TEXT PASSAGE:
Dead on her Feet at the Arcola Theatre
Dead on her Feet focuses on the American dance marathons of the 1930s and draws parallels not only between the Great Depression and the current recession, but also between entertainment trends of the last century. Well directed, brilliantly acted – yet occasionally lacking in subtlety and surprise – this moving piece will wear you out! At the Arcola.
“Our desperation was entertainment; sadism was sexy, masochism was talent”.
Emmy Award-winning screenwriter, Ron Hutchinson, joins forces with Barry Kyle, the RSC’s Honorary Associate Director in the North Wall production of Dead on her Feet. This new play focuses on the American marathon dances, a craze that swept the United States in the 1920s jazz age, a time of social and sexual liberation. The catalyst for the Great Depression, namely the Wall Street Crash of 1929, changed the nature of these dance hall contests. Throughout the 1930s, contestants grew increasingly desperate to win the prize fund and would dance for up to 1,638 hours to stand a chance of winning the pot. Frantic couples would one-by-one pass out from the unyielding endurance test, and the ‘winner’ would literally be the last one standing. Unfortunately for them, the scrupulous promoters were the only ones who really stood to prosper.

DATA PROVIDED:

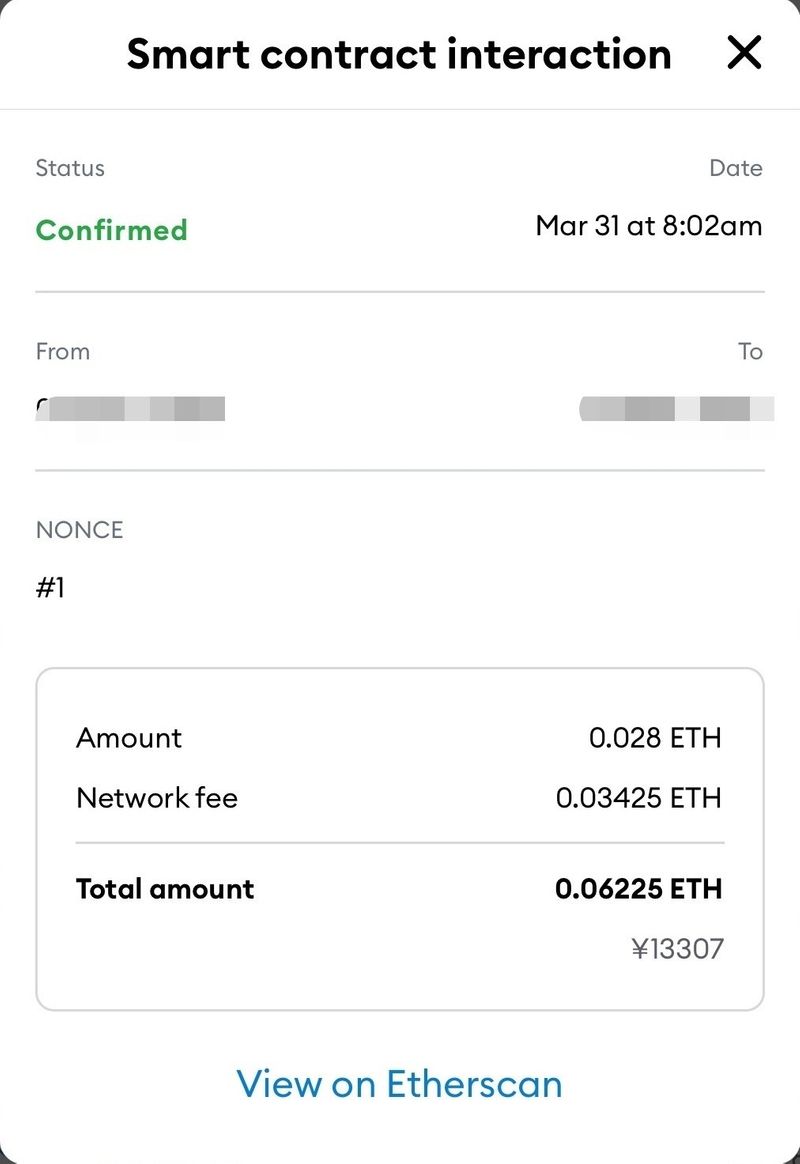Image resolution: width=800 pixels, height=1164 pixels.
Task: Select the nonce value #1
Action: click(x=50, y=587)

JOB:
Please resume the review of Dead on her Feet from the point where it stops. The lines have no part in this.

TASK RESPONSE:
We are told that “this play is not about dance”, and this soon becomes evident. Three misfortunate pairs become marionettes; their strings controlled by manipulative and stagey promoter, Mel Carney (Jos Vantyler). We hear a synopsis of their life story; where they’ve come from, what they’ve been through and why this means so much to them (sound familiar?). These tales of woe influence the direction of the audience’s favouritism and who they wind up rooting for (ring any bells?). As the gruelling regime continues, and the dance goes on and on, contestants are pushed to their limits, many overcome by the ordeal. Towards the finale, the dance marathon runners pass out, go mad or unclothe themselves. In turn, this mania is embraced by the crowds who love a good show (ring-a-ling-a-ling!).
So yes, this play draws parallels not only between the Great Depression and the current recession, but also between entertainment trends. In the 1930s we had dance marathons and, nearly a century later, we have X Factor and a whole host of reality TV shows, depicting the desperate and entertaining the masses through their plight for fulfilment (“This will change my life!” / “I’m worth so much more than this!” / “Life drew me a poor hand!” … and so on).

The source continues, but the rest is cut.